When we say “happy coincidence” or “happy thought”, the word “happy” refers here, not to that euphoria of sentiment that we have ruled out, but to something particularly opportune, apt, propitious or admirably achieved. Understood in this way, one can indeed imagine human life as a sequence of happy stages: happy childhood, happy youth, happy maturity, happy old age. Not, of course, like a possession which is assured, but rather like a sometimes achievable ideal. And one discovers —a revelation that sneaks up on you with your first grey hairs— that this second and more modest definition of happiness consists, in large measure, of embodying with aplomb, one after the other, the commonplaces associated with the stages of life: naive childhood, passionate youth, satisfied maturity and weary old age.

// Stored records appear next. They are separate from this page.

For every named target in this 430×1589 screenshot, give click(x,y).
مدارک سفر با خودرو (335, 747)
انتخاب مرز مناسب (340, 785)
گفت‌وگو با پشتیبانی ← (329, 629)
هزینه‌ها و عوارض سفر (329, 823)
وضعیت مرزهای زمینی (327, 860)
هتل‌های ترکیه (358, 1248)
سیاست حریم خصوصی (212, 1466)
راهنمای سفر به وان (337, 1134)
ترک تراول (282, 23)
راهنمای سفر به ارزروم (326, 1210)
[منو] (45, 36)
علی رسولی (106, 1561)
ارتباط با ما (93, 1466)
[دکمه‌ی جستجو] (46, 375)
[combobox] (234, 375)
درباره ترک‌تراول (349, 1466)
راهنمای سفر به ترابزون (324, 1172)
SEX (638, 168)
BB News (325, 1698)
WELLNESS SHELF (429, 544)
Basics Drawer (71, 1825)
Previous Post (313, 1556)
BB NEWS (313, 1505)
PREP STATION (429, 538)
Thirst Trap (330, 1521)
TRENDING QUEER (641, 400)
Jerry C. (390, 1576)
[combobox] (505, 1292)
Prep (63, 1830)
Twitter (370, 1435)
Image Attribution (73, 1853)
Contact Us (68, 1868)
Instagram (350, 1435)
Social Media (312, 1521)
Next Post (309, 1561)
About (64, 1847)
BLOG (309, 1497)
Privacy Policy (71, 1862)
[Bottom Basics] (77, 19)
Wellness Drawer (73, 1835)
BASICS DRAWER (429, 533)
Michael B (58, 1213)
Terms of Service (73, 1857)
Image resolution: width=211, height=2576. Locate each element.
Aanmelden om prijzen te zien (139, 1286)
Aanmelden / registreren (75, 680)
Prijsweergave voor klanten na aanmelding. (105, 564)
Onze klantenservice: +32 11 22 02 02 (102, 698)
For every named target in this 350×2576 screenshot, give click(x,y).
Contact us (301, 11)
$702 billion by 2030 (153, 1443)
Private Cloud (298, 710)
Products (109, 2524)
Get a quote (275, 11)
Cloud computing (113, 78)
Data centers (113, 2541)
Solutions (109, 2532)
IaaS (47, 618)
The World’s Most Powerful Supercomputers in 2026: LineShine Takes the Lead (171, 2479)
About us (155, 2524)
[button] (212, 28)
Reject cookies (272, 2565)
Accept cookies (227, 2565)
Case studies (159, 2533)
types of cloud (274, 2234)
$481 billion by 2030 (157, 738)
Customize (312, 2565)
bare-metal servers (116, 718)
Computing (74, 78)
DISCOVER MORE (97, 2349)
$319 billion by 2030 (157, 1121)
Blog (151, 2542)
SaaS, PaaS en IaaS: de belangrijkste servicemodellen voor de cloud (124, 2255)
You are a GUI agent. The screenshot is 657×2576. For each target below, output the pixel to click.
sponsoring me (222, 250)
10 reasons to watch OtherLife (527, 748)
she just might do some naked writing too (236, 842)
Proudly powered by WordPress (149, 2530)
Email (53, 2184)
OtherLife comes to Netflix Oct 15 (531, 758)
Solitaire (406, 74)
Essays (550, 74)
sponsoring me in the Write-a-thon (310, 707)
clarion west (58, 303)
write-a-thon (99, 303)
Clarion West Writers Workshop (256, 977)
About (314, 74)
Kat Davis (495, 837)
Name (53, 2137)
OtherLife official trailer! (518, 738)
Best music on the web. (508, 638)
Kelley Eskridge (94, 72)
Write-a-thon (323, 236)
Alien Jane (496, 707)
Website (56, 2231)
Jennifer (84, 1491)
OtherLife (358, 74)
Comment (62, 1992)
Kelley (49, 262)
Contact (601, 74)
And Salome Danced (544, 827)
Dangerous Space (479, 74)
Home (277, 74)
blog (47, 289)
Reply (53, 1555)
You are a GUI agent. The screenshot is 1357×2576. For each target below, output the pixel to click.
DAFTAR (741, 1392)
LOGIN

Seen from without, stereotypes inspire an instinctive aversion. But from within, alas, from within one understands their significance too well. I will speak of that third stage that I know so well from experience. One catches oneself bringing children up with the same sermons that one’s father used, repeating family traditions that bored him when he was a child; he shows pictures of «the kids» to those who have never shown any interest in seeing them; he grows that unprepossesing belly typical of the average man which so repulsed him when he did not have one himself; he relies too much on the pijamas with an elasticated waistband so as to avoid the torture of trousers that stubbornly remain at one size while their owner moves up two or three notches. And the final blow: in this pandemic there have even been those who have, after deploring the idea, toyed ominously with the possibility of donning a tracksuit as at-home wear. It looks so comfortable!
That is what the humble happiness I am proposing consists in: in feeling good about confirming in oneself, opportunely, the platitudes that go along with every stage in life.
Having said this, I think few will deny that I have earned the right to wish all the readers out there, with good rhetoric and a clear conscience, a very happy new year.